Tag Archives: Laurie Anderson

Persons of Interest

Persons of Interest was a series of blog posts about artists, writers and thinkers who have had an impact on me at some time in my life and have continued to have an impact. I wanted to write a personal history of art, telling it from my own view, to examine how the art and biographical details have influenced my own critical judgements. It was not an easy process and the posts did not attract many readers; maybe it was too self-indulgent or my choose of persons too obvious. Maybe, the posts didn’t come with enough images; anyway, I don’t think that I will continue it.

Who to include and who to leave out? This is always the question in making such lists. Influences come and go in waves of interest by the public and at various times in your life you get caught up in that wave of general interest. As a kid I must have been reading Robert Hughes in Time Magazine as my parents subscribed to it but I wouldn’t want to count Hughes as an influence or a person of interest. I played on synthesisers and so I was interested in Brian Eno. I am not claiming that I am major fan of Eno but Here Come the Warm Jets and Another Green World has been on high rotation for decades.

Here are all my Persons of Interests posts.

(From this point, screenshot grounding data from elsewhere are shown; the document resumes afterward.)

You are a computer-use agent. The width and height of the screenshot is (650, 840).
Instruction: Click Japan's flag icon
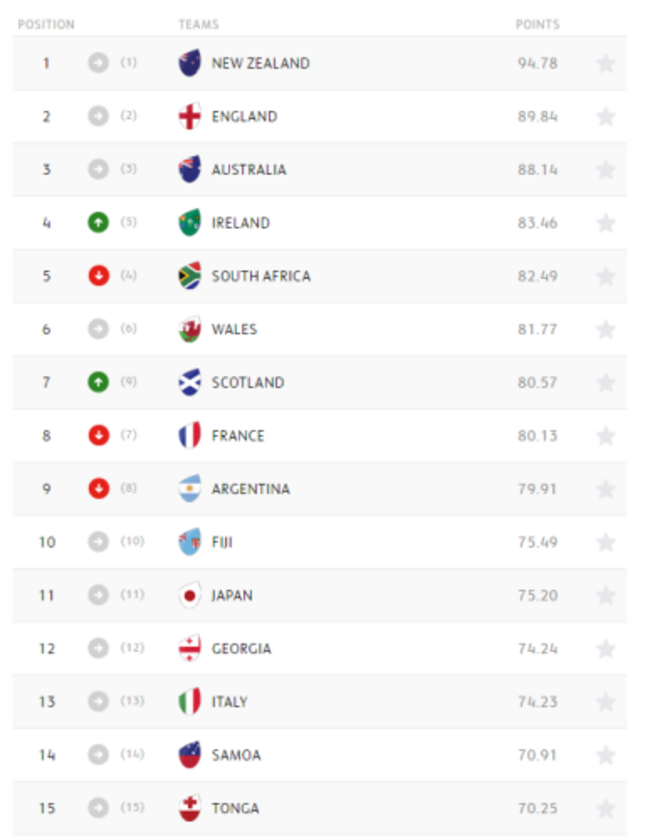[189, 595]
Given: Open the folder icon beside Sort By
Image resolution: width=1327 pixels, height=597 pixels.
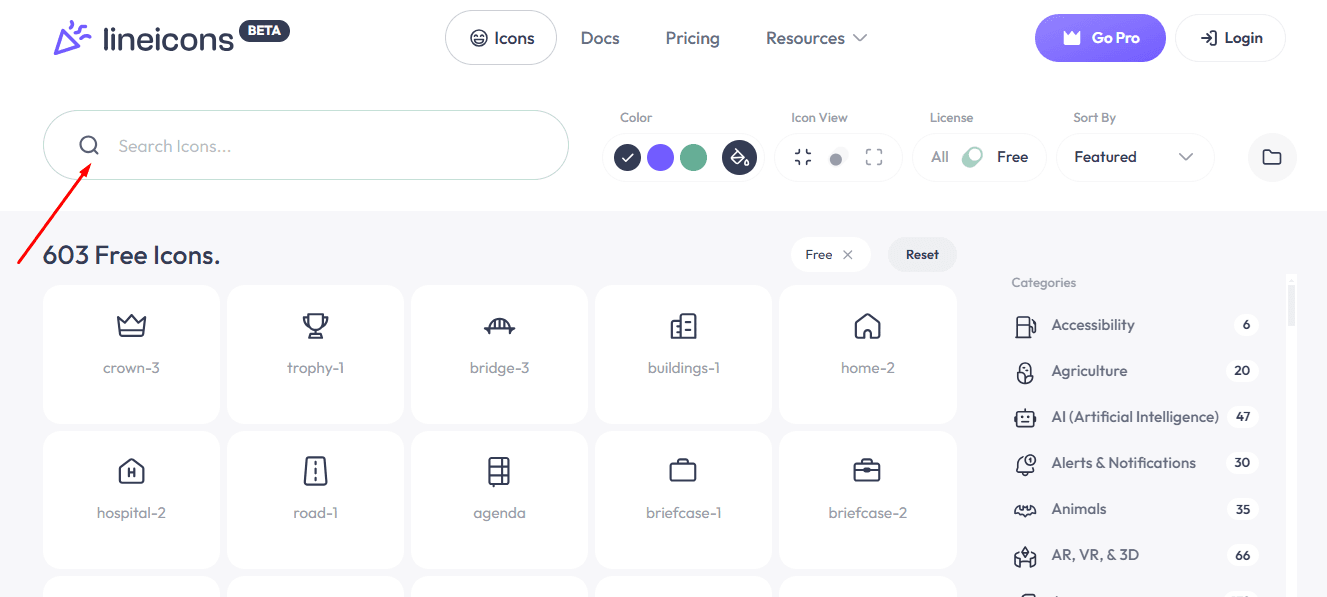Looking at the screenshot, I should tap(1271, 157).
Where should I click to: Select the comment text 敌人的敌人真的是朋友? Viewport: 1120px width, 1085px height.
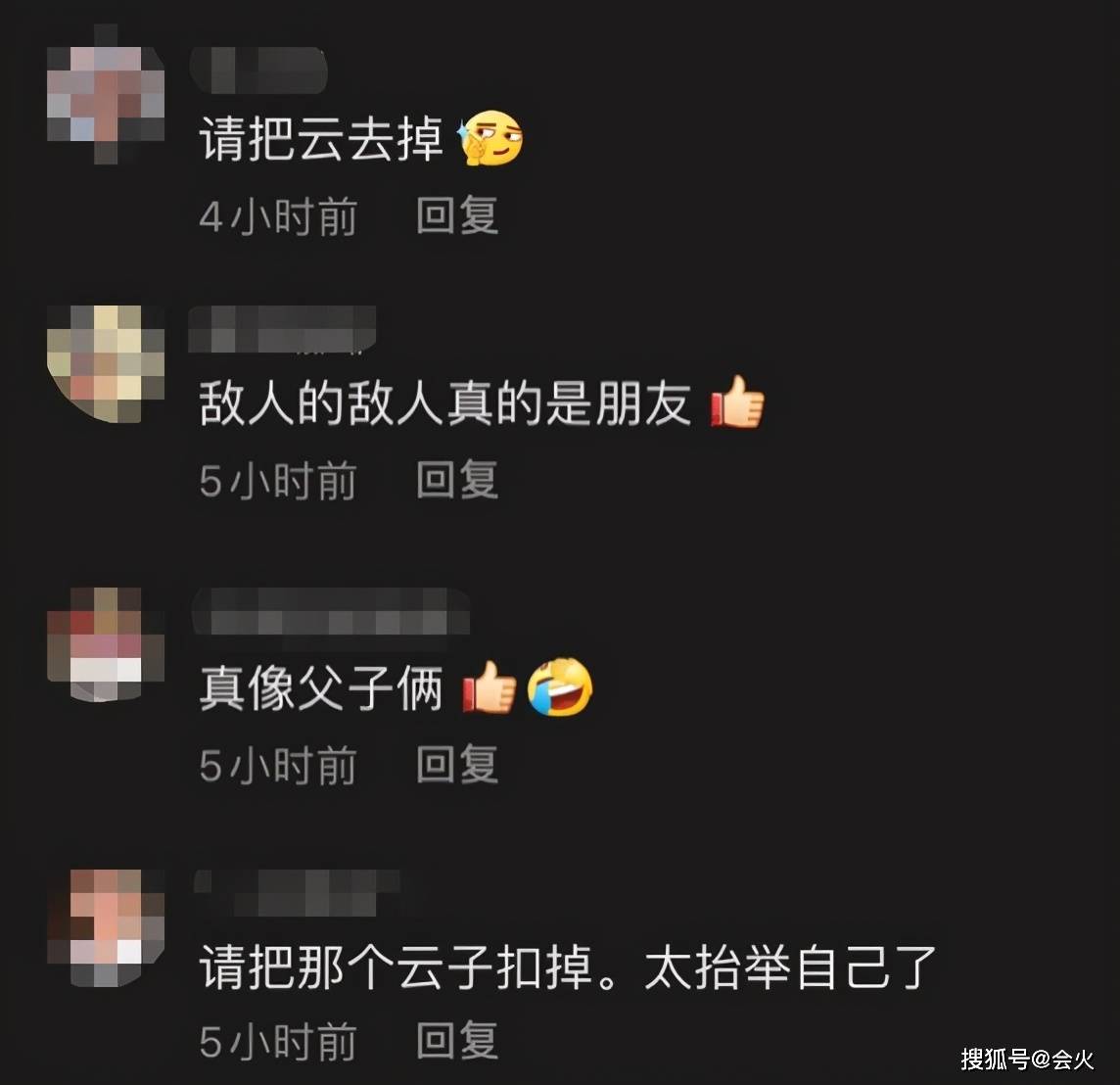pyautogui.click(x=445, y=402)
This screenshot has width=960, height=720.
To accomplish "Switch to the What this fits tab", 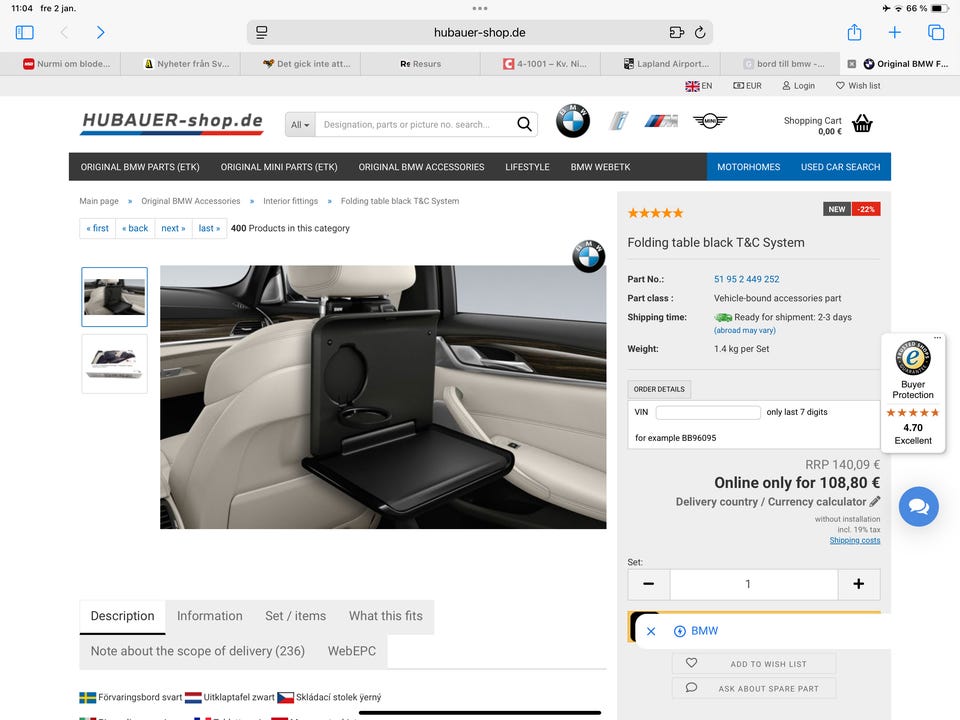I will pos(385,616).
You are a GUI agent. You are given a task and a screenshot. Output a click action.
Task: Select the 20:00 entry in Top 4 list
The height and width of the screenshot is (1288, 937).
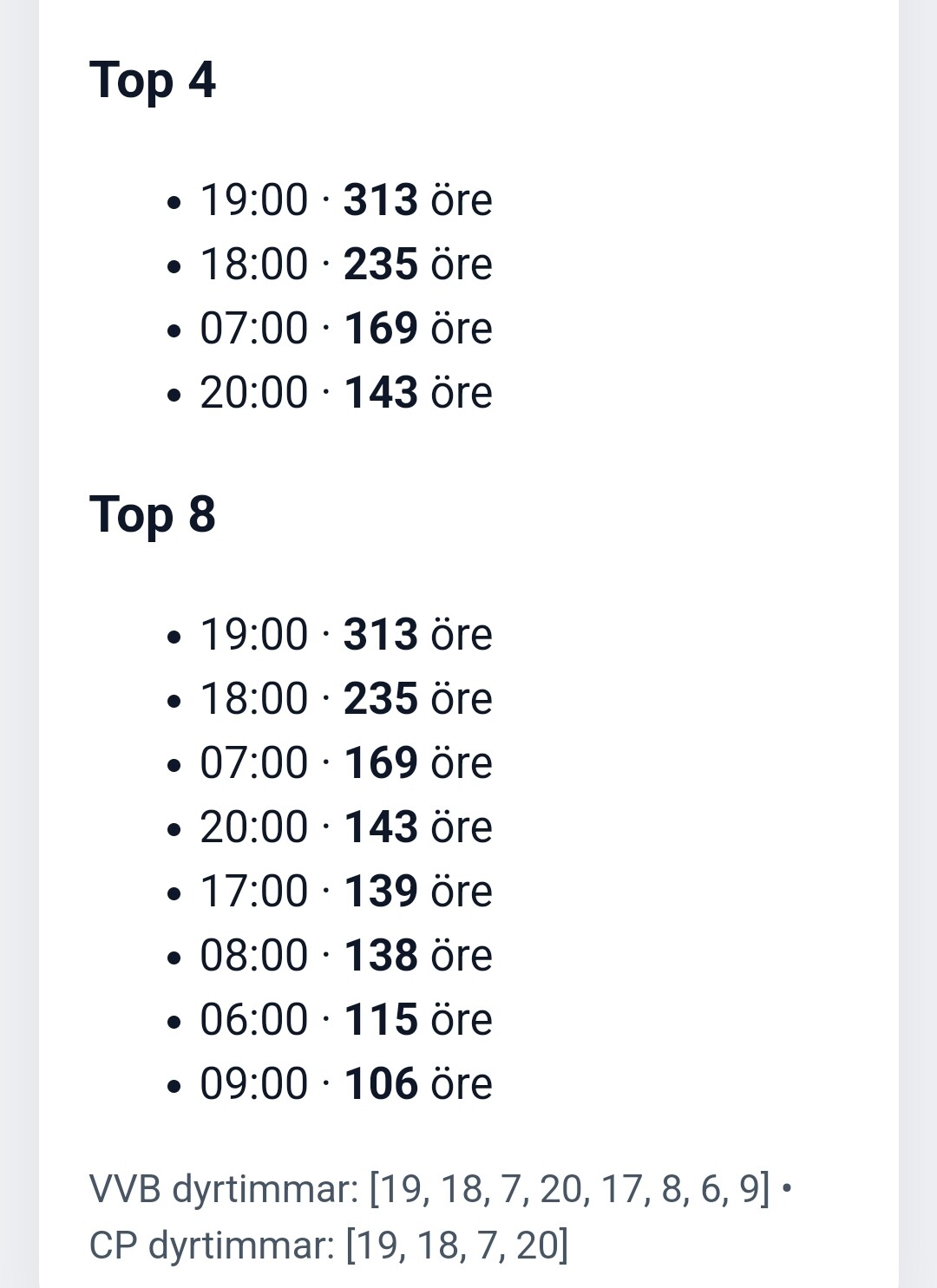tap(345, 393)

They were written roughly in the order that they started to influence me.

Jan #1 – Desmond Morris

Feb #2 – Andy Warhol

March #3 – Salvador Dali

April #4 – Marcel Duchamp

May #5 – Laurie Anderson

July #6 – Various, Notes from the Pop Underground 

July #7 – Keith Haring

August #8 – William Burroughs

September #9 – Philosophers

December #10  – Hunter S. Thompson

It is not surprising that I am interested in influences when the subject of my thesis was the influence of Max Stirner’s philosophy on Marcel Duchamp’s readymades. I started reading Max Stirner because of one remark by Marcel Duchamp but as I was investigating his relationship to philosophy, both the influence on and the influence of, I felt I had to read him.

“When he (Duchamp) was asked later in life to identify a specific philosopher or philosophical theory that was of specific significance to his work, he cited Stirner’s  only major book – Der Einzige und sein Eignetum…” (Francis M. Naumann “Marcel Duchamp: A Reconciliation of Opposites”  p.29)



Person of Interest – William Burroughs

The confessions of an unredeemed William Burroughs junkie: I first became addicted to Burroughs when I read an interview with him in Rolling Stone back in the mid 1980s. I had a taste of him before that through David Bowie, Gary Numan, Laurie Anderson and other artists that he had influenced. Since then I have read most of his books, listened to a lot of recording and watched a few documentaries.

My favourite book by William Burroughs is The Western Lands (1987). This is his final novel, although Burroughs lived longer than even he expected and managed to write a few more novellas, this is clearly intended as his final novel. I love how The Western Lands critiques his most famous early work, Naked Lunch and the pathos of writing his own death as a lonely cat obsessed old man.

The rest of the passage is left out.